[Start of Attachment]
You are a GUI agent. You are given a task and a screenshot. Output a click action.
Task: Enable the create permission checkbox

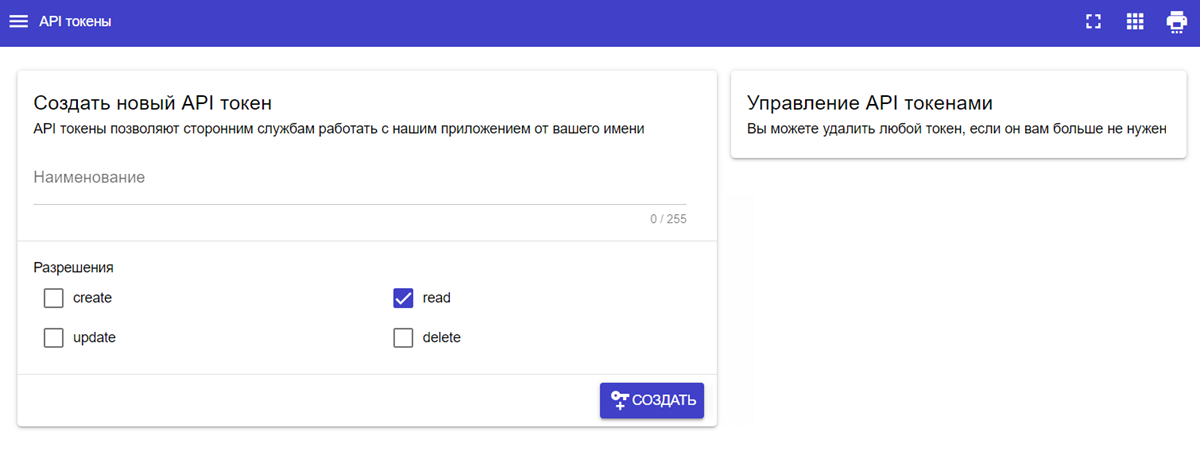click(53, 298)
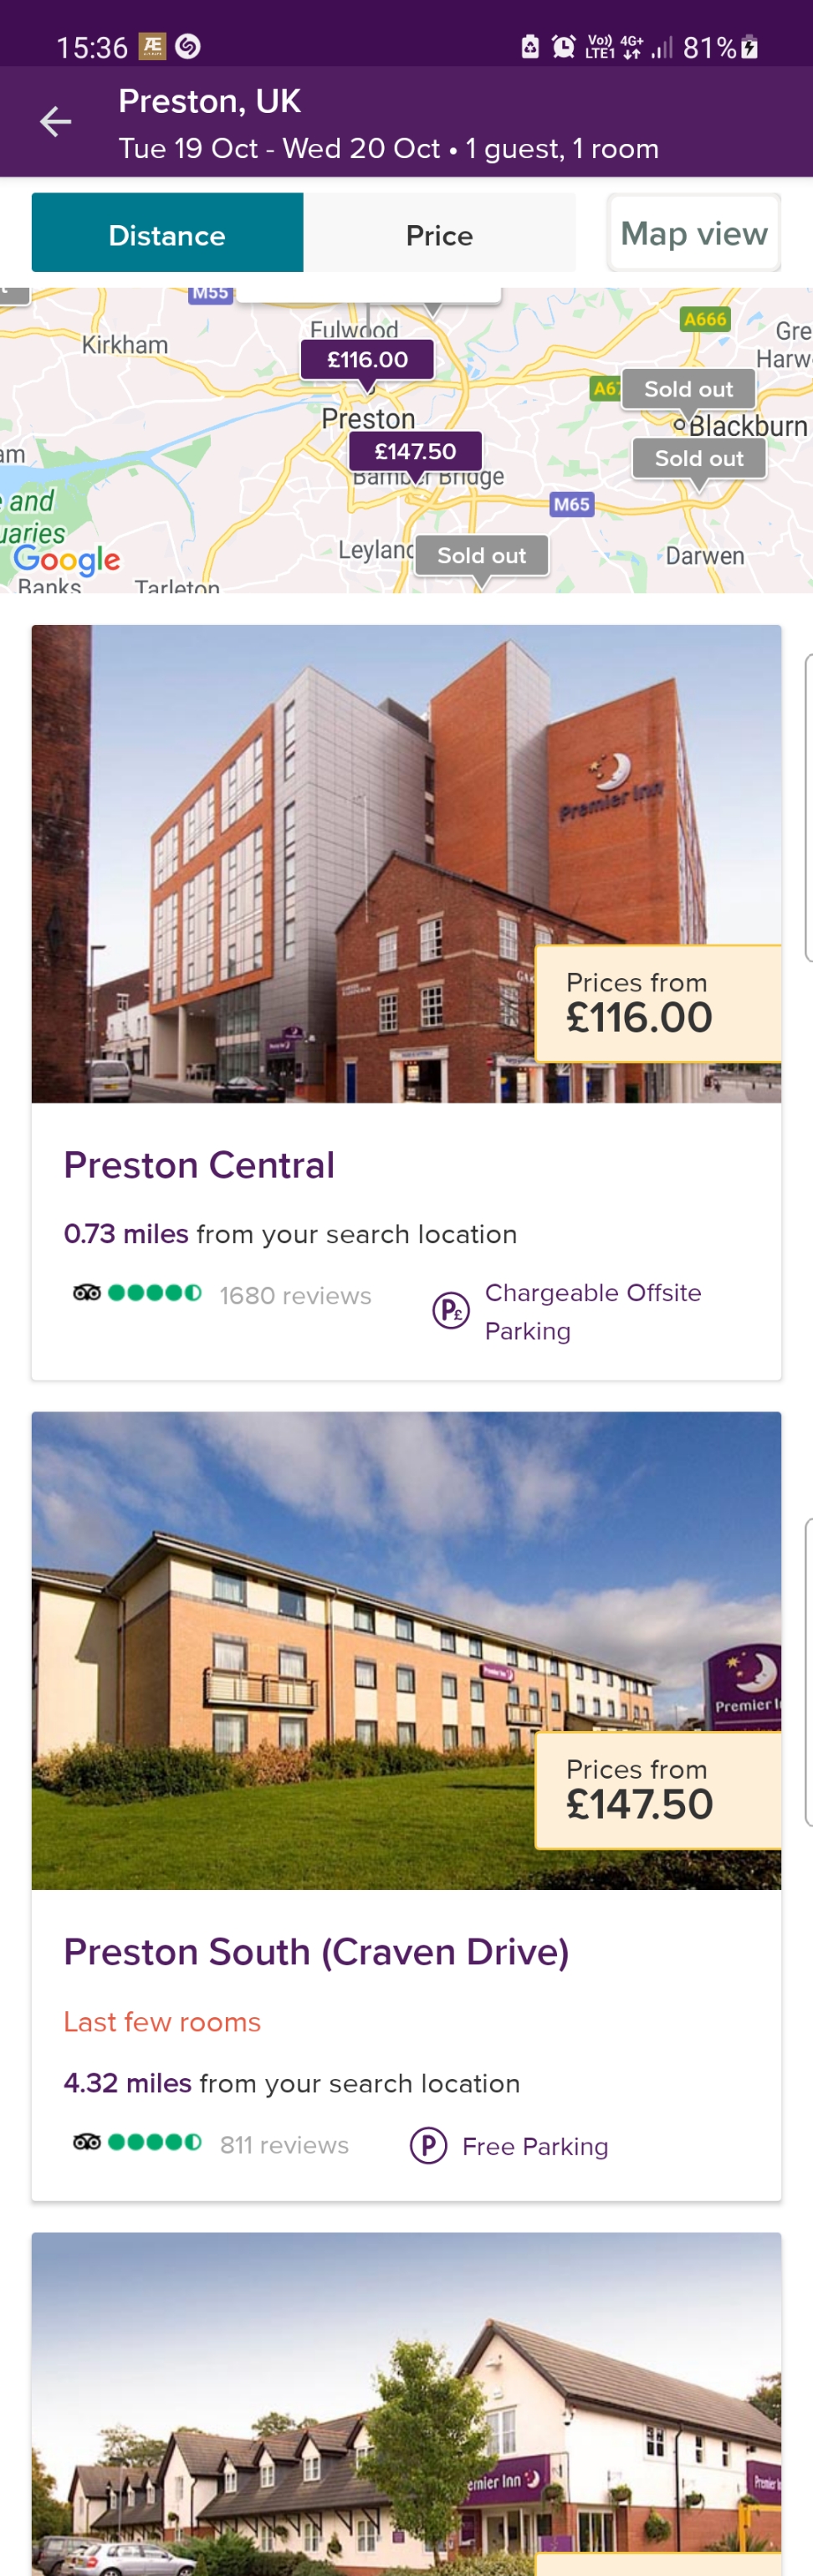Sort results by Price
Image resolution: width=813 pixels, height=2576 pixels.
coord(439,234)
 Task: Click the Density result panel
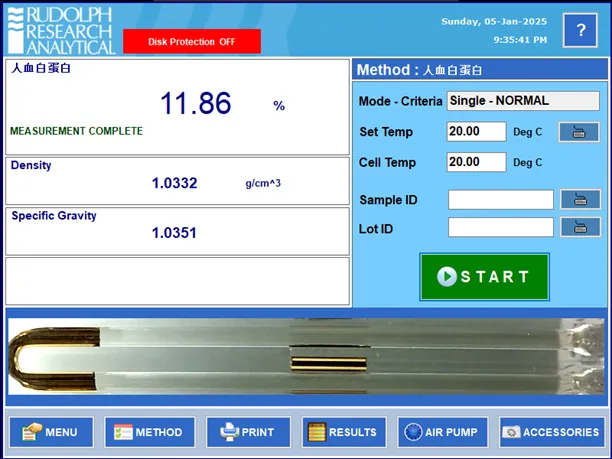[177, 180]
[End of Attachment]
The answer must be an exact copy of the lines from the one containing "Task: Enable the create permission checkbox" through the last line of the records, and nothing else. Pictures do not belong in it.

### EXERCISE RESULT
Task: Enable the create permission checkbox

click(53, 298)
Sort results by Price
Image resolution: width=813 pixels, height=2576 pixels.
coord(439,234)
 Task: Click the Density result panel
[177, 180]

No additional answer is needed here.